Alors que la nouvelle version du règlement eIDAS est attendue dans les semaines à venir, la FNTC s'inquiète de cette nouvelle mouture. En cause : une définition trop vague de l’archivage qui est décrit comme un simple hébergement de données. "L’archivage d’un document doit évidemment garantir son intégrité… Mais pas seulement" estime la FNTC ; "une archive, et c’est même sa vocation, doit être pérenne. Cela relève également de l’obligation juridique : la préservation d’un document doit garantir sa valeur devant un tribunal".
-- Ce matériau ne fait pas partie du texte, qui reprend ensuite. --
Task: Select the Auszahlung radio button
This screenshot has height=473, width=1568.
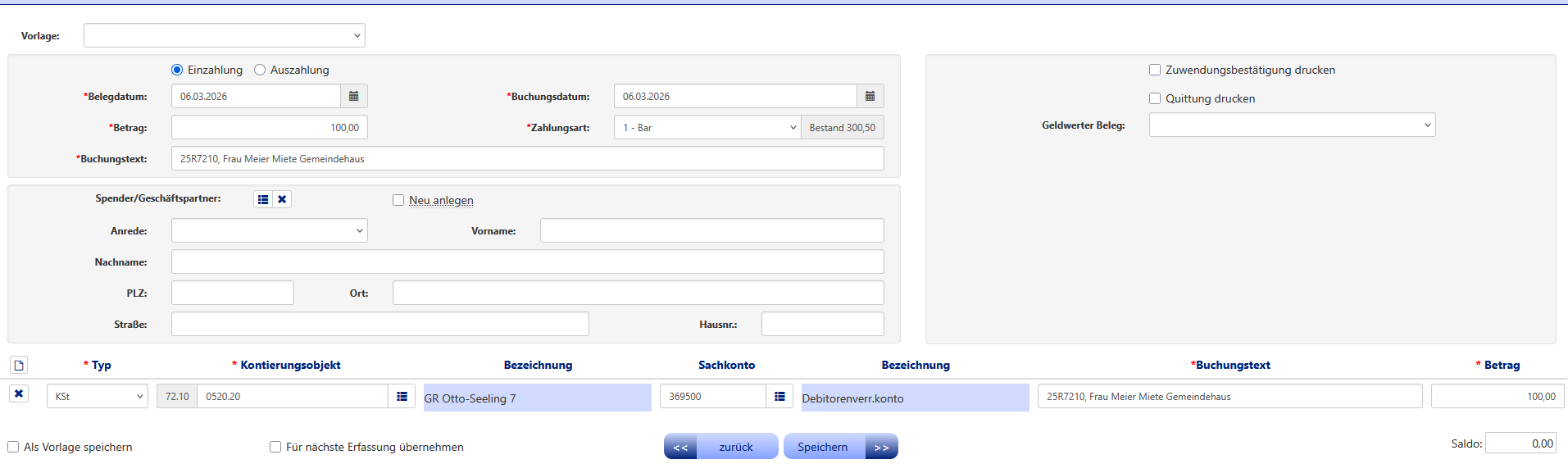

Or, le projet de texte actuel "résume l’archivage à un copier-coller de ce qui est attendu pour la conservation des signatures électroniques qualifiées. Pour être préservé, le document pourrait ainsi être signé électroniquement, puis hébergé dans le cloud. Avec l’augmentation permanente de la puissance de calcul des ordinateurs, les collisions de hachage cryptographique sont cependant envisageables à long terme : concrètement, deux documents pourraient avoir la même empreinte, et donc se confondre… La solution serait alors de signer à intervalles réguliers le document numérique, ce qui rendrait dépendant le propriétaire des archives d’un opérateur de signature, et compliquerait toute la procédure d’archivage."
Souveraineté numérique européenne
La Fédération des tiers de confiance du numérique pointe une autre insuffisance : "un document signé et stocké dans un serveur accessible sur Internet n’est pas forcément chiffré, ce qui pose un problème de confidentialité. Par rapport au risque de piratage bien sûr, mais pas seulement. La grande majorité des acteurs du cloud opèrent aux Etats-Unis, et le Cloud Act permet à l’Etat américain de consulter toutes les données hébergées par les entreprises américaines… Pour la souveraineté numérique européenne, c’est un euphémisme de dire que cette solution n’est pas idéale."
Pour la FNTC, l'évolution du règlement eIDAS "ne concerne pas que les éditeurs de solutions d’archivage, mais aussi, et surtout, des millions d’utilisateurs."
Adopté par le Parlement européen et le Conseil de l’Union européenne le 23 juillet 2014, le Règlement eIDAS a pour ambition d'accroître la confiance dans les transactions électroniques au sein du marché intérieur. Il instaure un cadre européen en matière d’identification électronique et de services de confiance, afin de faciliter l’émergence du marché unique numérique. Il couvre notamment le sujet de la signature électronique.